あと……これは断っていいと思いますが、“共同管理”の打診が一件」
「断って」
即答だった。
ガルドが苦笑する。
「でしょうな」
■ 予定だけは、きちんと立てる
フィリアは机に広げた領地図を指でなぞる。
「まだ動かさない。
でも、準備はする」
そこに書かれているのは、五つの植物の名前。
① 金露の木
② 青天麦
③ 銀光豆
④ 赤花コショウ
⑤ 蒼霧草
「まずは②と③。これは食べるもの。領地の土台」
文官が頷く。
「青天麦は雨に強い。未整備地でも育ちますし、銀光豆は保存性が高い」
「うん。“食べられる安心”がないと、人は落ち着かないから」
次に指が動く。
「その次が⑤。薬。人が増えた今、怪我や病気は避けられない」
封緘使が補足する。
「簡易薬でも、領民の不安は大きく減ります」
「で、④と①は……」
フィリアは少し間を置いた。
「まだ先。余裕が出てから。贅沢は、基盤ができてから」
ガルドはその判断に、静かに感心していた。
「焦らぬな」
「焦ると、壊れるの。もう知ってる」
■ 建築が終わるまで、動かない勇気
報告は続く。
・仮設住宅の恒久化工事
・倉庫の増設
・学校三拠点の基礎工事
・水路の補修
どれも進行中で、どれも人手が限界だった。
「……ね。今、これ以上新しいことを始めたら、歪む」
フィリアは小さな指で机を叩く。
「だから、待つ」
「待つ、ですか」
「うん。“ちゃんと回るのを確認するまで”」
文官が慎重に言う。
「ですが、外からの圧は……」
「知ってる。
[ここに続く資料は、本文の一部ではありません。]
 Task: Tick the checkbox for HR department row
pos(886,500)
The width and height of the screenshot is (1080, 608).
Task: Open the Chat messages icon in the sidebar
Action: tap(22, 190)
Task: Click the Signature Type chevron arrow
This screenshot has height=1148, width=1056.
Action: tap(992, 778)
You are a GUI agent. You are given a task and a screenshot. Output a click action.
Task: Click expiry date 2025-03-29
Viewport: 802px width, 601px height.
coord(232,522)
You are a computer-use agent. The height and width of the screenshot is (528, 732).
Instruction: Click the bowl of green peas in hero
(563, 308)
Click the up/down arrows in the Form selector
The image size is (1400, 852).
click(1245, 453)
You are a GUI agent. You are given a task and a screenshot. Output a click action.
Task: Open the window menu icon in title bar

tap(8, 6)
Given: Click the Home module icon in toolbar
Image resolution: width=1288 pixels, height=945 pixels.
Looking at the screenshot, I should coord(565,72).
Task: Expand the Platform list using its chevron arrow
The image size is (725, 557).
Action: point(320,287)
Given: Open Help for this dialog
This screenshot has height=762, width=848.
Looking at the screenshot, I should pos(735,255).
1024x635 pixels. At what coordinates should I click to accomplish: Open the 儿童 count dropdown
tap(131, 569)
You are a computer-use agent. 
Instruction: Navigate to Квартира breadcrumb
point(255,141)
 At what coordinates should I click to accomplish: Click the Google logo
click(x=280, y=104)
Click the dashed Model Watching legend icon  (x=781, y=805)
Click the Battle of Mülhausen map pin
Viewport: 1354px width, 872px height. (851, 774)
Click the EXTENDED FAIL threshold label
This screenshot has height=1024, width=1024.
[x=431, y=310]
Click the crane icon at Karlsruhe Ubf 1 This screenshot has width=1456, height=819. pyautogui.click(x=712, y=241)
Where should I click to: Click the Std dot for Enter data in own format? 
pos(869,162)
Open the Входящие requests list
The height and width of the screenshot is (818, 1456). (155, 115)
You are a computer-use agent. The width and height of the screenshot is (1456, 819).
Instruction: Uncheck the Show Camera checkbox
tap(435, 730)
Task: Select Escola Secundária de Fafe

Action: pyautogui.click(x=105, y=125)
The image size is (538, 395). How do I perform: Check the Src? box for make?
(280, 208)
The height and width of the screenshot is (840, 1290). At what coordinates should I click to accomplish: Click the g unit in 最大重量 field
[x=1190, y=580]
でもね」
フィリアは少しだけ笑った。
「建物ができて、配置が定着して、人が“自分の居場所”を見つけるまで――それが先」
ガルドは深く頷いた。
「……良い判断です」
■ フィリア、ぼやく
昼休み。
書類が一段落したところで、フィリアは椅子にもたれた。
「……ねぇ」
「どうなさいました?」
「昨日、私、三歳だったんだよ?」
「存じております」
「で、今日は原種管理地の責任者」
「そうですな」
フィリアは天井を見上げた。
「三歳児に何させてるんだ、この国……」
封緘使が咳払いをした。
「……国としても、少々反省しております」
「ほんとにね!」
でも、その声には怒りよりも、呆れと苦笑が混じっていた。
■ それでも、前へ
夕方。
フィリアは工事中の学校予定地を遠くから眺めていた。
木材の匂い。
土の音。
働く人の声。
「……大丈夫」
誰に言うでもなく、そう呟く。
誕生日は終わった。
現実は戻ってきた。
でもそれは、冷たいだけの現実じゃない。
ここには、
育てるものがあって、
守るものがあって、
待つ価値のある未来がある。
「よし」
小さく頷き、フィリアは踵を返した。
明日は、また明日の仕事がある。
世界は動く。
でも今は――
ちゃんと、呼吸を整える時間だ。